Finally, given the cross-sectional nature of the study, it was impossible to infer any causative mechanisms.  For example, it was unclear if adaptive functioning may result in improved social engagement, as reflected by gaze accuracy, or whether the development of gaze accuracy may aid in improving adaptive behaviors.  Furthermore, it was unclear if the observed eye-tracking profile was the result of differences in abilities or due to the lack of interest and motivation in engaging in social interactions and following gaze.  However, the association between these measures was clinically important.  From a clinical perspective, the finding suggested that eye-tracking technology could be used as a biomarker of adaptive functioning in young children, and could potentially be implemented into a diagnostic test battery, or as a measure of treatment progress.  This will have implications for targeting the intervention, in terms of skills building versus increasing interest and engagement in social-communicative tasks.  These researchers stated that future studies are needed for further investigation of this issue.

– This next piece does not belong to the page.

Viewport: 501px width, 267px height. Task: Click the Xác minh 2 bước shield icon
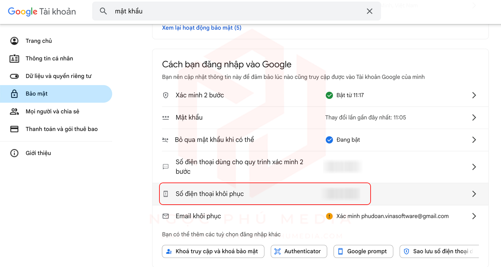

Wei et al (2023) noted that machine learning (ML) has been widely employed to identify ASD based on eye-tracking; however, its accuracy is uncertain.  These researchers summarized the available evidence on the performances of ML algorithms in classifying ASD and TD individuals based on eye-tracking data.  They searched Medline, Embase, Web of Science, Scopus, Cochrane Library, IEEE Xplore Digital Library, Wan Fang Database, China National Knowledge Infrastructure, Chinese BioMedical Literature Database, VIP Database for Chinese Technical Periodicals, from database inception to December 24, 2021.  Studies using ML methods to classify ASD and TD individuals based on eye-tracking technologies were included.  These researchers extracted the data on study population, model performances, algorithms of ML, and paradigms of eye-tracking.  A total of 261 articles were identified, of which 24 studies with sample sizes ranging from 28 to 141 were included (n = 1,396 individuals).  ML based on eye-tracking yielded the pooled classified accuracy of 81 % (I2 = 73 %), specificity of 79 % (I2 = 61 %), and sensitivity of 84 % (I2 = 61 %) in classifying ASD and TD individuals.  In subgroup analysis, the accuracy was 88 % (95 % CI: 85 % to 91 %), 79 % (95 % CI: 72 % to 84 %), 71 % (95 % CI: 59 % to 91 %) for preschool-aged, school-aged, and adolescent-adult group.  Eye-tracking stimuli and ML algorithms varied widely across studies, with social, static, and active stimuli and Support Vector Machine and Random Forest most commonly reported.  Regarding the model performance evaluation, 15 studies reported their final results on validation datasets, 4 based on testing data-sets, and 5 did not report whether they used validation datasets.  Most studies failed to report the information on eye-tracking hard-ware and the implementation process.  The authors concluded that using eye-tracking data, ML has shown potential in identifying ASD individuals with high accuracy, especially in preschool-aged children.  However, the heterogeneity between studies, the absence of test set-based performance evaluations, the small sample size, and the non-standardized implementation of eye-tracking might deteriorate the reliability of results.  These researchers stated that further well-designed and well-executed studies with comprehensive and transparent reporting are needed to determine the optimal eye-tracking paradigms and ML algorithms.